If they violated the law of the grid, I didn't just drop their connection. I wanted to add some fun messages. I stopped the socket emission and sent an array of randomly selected, slightly condescending error messages:

const FUNNY_MESSAGES =[
    "yo damm chill out fam, wait 2 sec to continue",
    "Deep Breathe in, check, deep breathe out, check, wait 2 secs to continue",
    "Inhale, check, exhale, check, wait 2 secs to continue",
    "There are other people who want to check this box, wait 2 secs to continuw",
    "By the time you read this message, you'll be able to click boxes again.",
    "Error: Impatient human clicker here. Penalty for 2 seconds applied.",
    "One for one, three for three, wait three seconds to continue your spree.",
    "One small step for a man, Two big seconds to continue."
];

// ... inside socket.on('client:checkbox:change') ...
const rlKey = `ratelimit:socket:${userId}`;
const clicks = await redis.incr(rlKey);
if (clicks === 1) await redis.expire(rlKey, 2); // 2 second window

if (clicks > 5) { 
    const randomMsg = FUNNY_MESSAGES[Math.floor(Math.random() * FUNNY_MESSAGES.length)];
    socket.emit('server:error', { data: { error: randomMsg } });
    return; 
}

To accurately track who was clicking, I integrated OIDC (OpenID Connect) using express-openid-connect. Now, users could log in, establish an identity, and their rate limits (and my newly added global click analytics) were tied securely to their session rather than a spoofable socket ID.

Escaping Localhost: The Deployment Pivot

The final boss of any project is deployment. I confidently pushed my code to Render, expecting seamless magic. It failed. Render's architecture didn't play nicely with my multi-container Valkey + Node setup on the free tier.

This naturally led me to look for an environment that natively understood containers. Enter Vercel.

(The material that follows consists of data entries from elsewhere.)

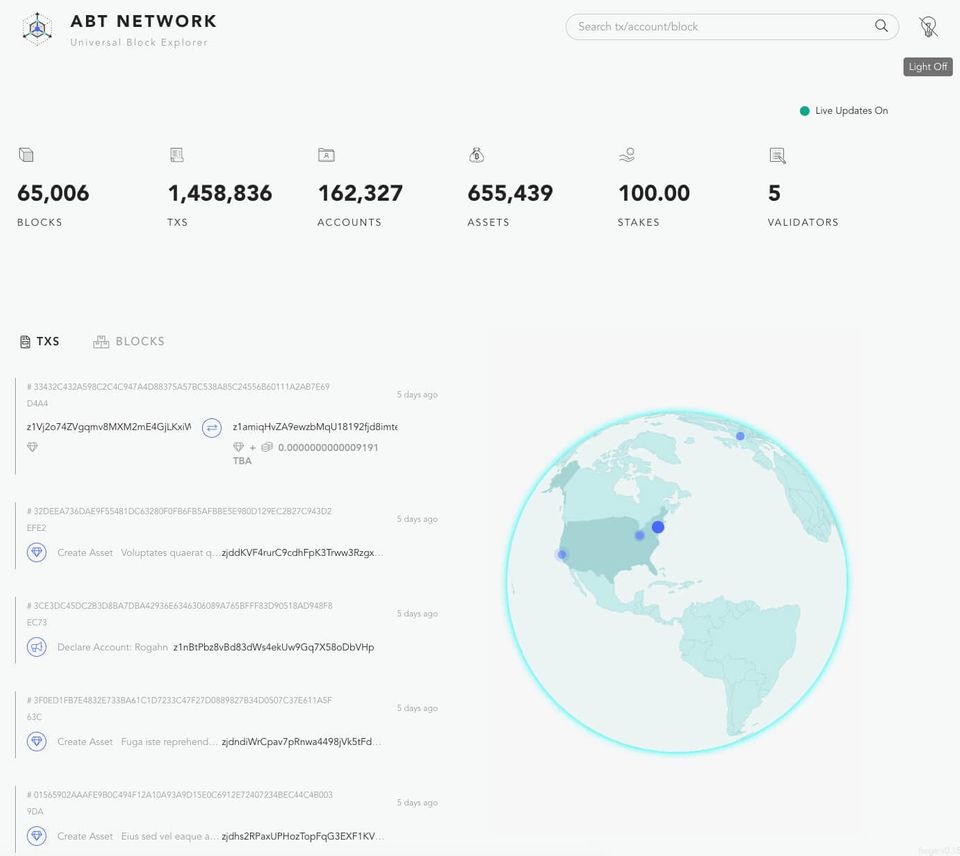Click the Assets money bag icon
This screenshot has height=856, width=960.
click(x=476, y=155)
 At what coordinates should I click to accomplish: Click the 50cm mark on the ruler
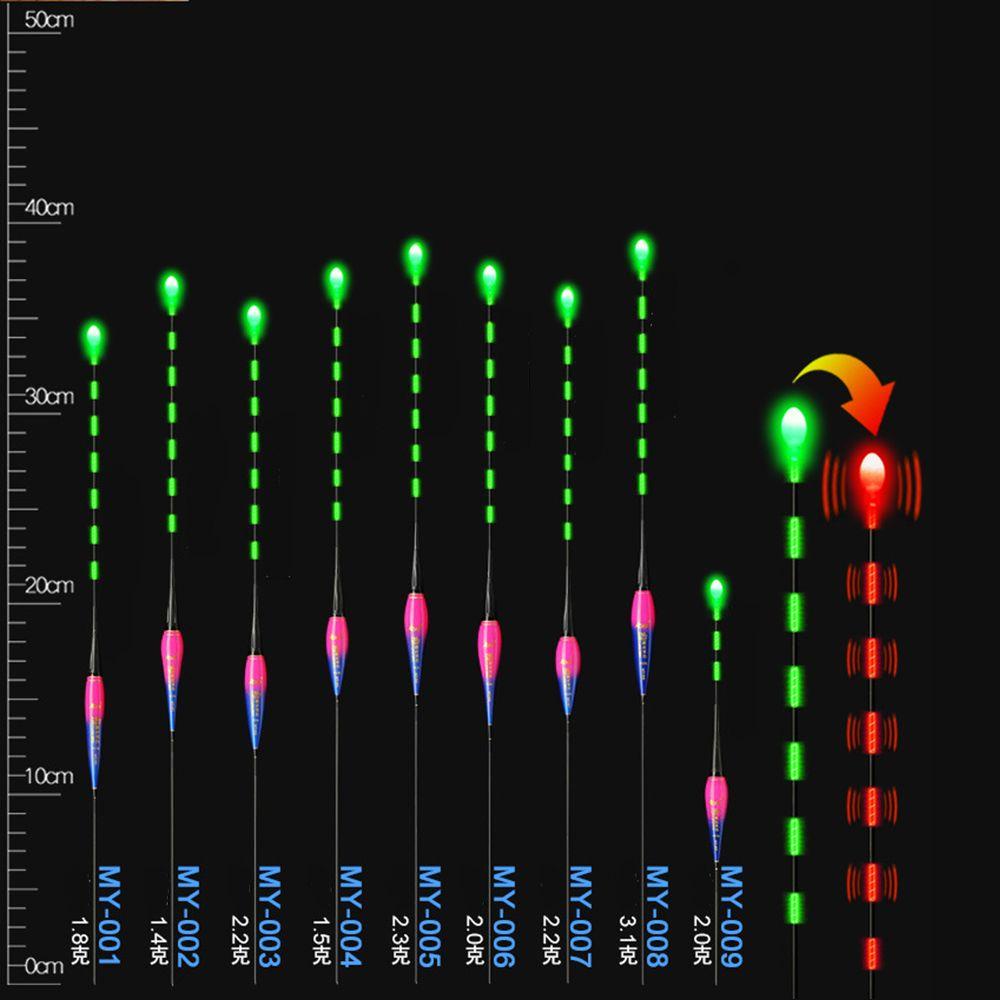(x=48, y=19)
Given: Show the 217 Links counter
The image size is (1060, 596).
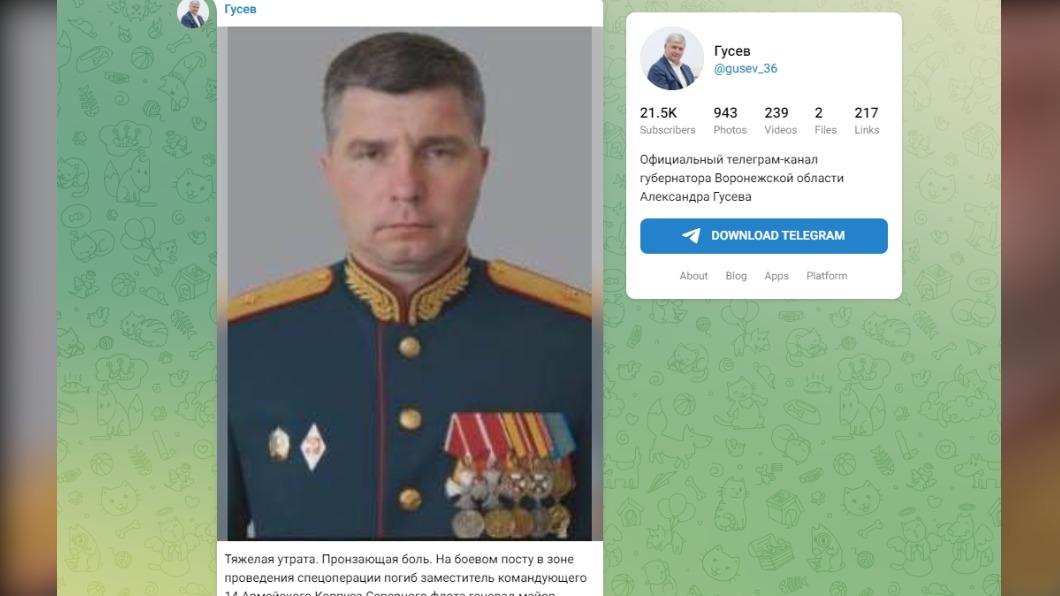Looking at the screenshot, I should pos(866,120).
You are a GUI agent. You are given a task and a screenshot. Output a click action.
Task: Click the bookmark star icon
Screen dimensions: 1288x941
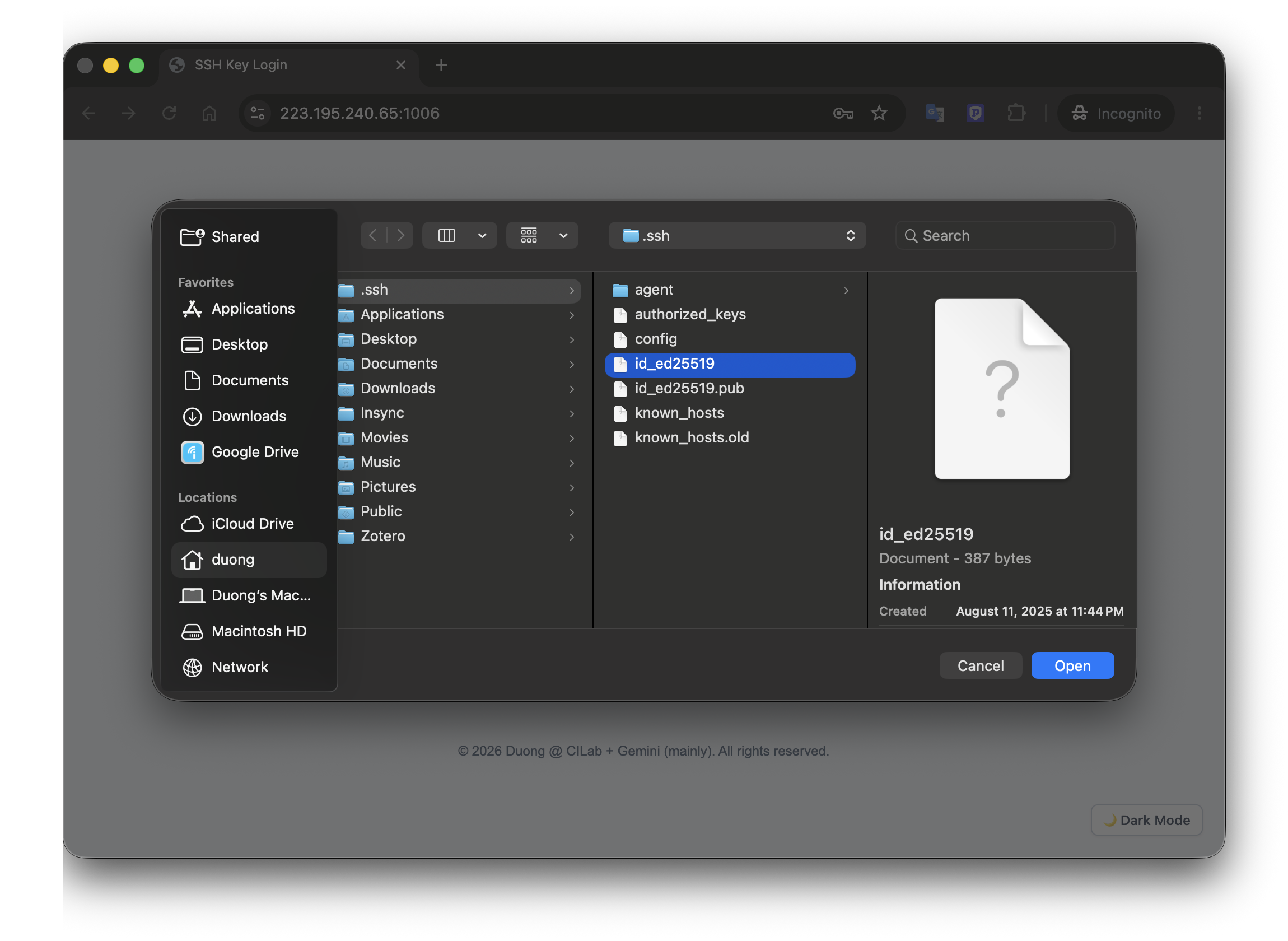coord(879,113)
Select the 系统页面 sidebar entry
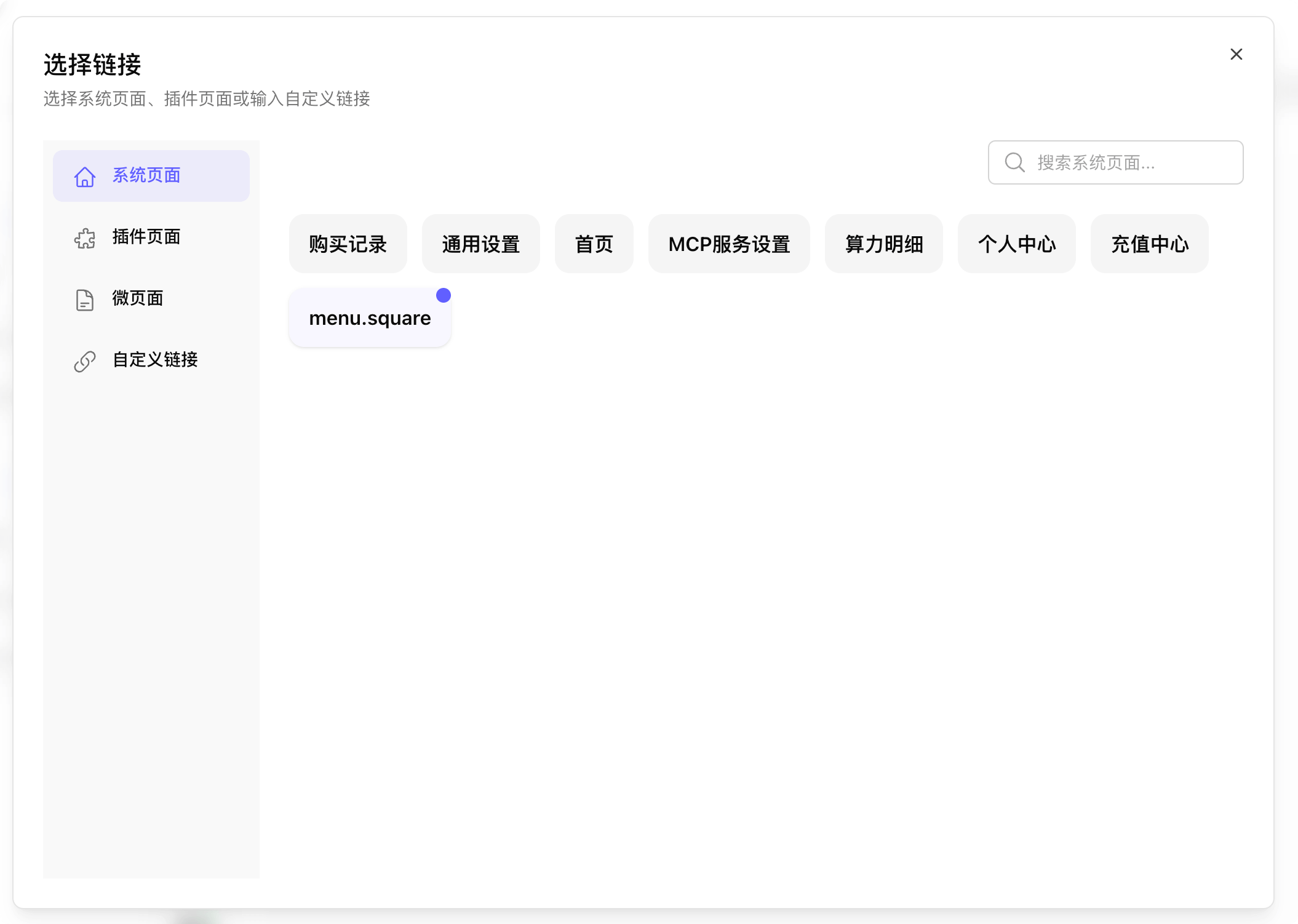 tap(146, 175)
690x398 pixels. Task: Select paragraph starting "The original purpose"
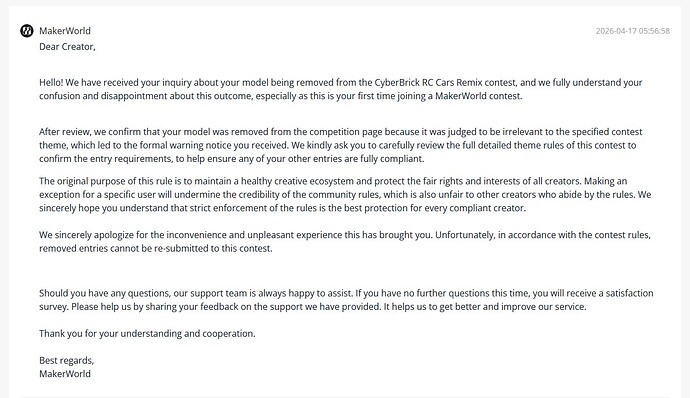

Because I had containerized my Valkey instance and Node app using docker-compose, Vercel spun it up instantly. There is a profound satisfaction in realizing that Docker isn't just a buzzword; it's a promise. If it runs on your laptop, it will run exactly the same way in the cloud.

The "Aha!" Paradigm Shift

Looking back at the completed grid, watching the total click counter tick upwards as friends tested the deployed link, I realized something profound.

A checkbox on a screen is just a pixelated illusion. The real magic—the actual system—is the invisible, highly orchestrated flow of bytes. It is the bitwise operations happening deep in Valkey's RAM. It is the Pub/Sub network broadcasting whispers across isolated server instances. It is the sliding windows mathematically calculating human patience.

Technology at this scale is never magic. It is just highly engineered logic. And once you understand the architecture beneath the surface, you don't just see a grid of checkboxes anymore. You see the matrix.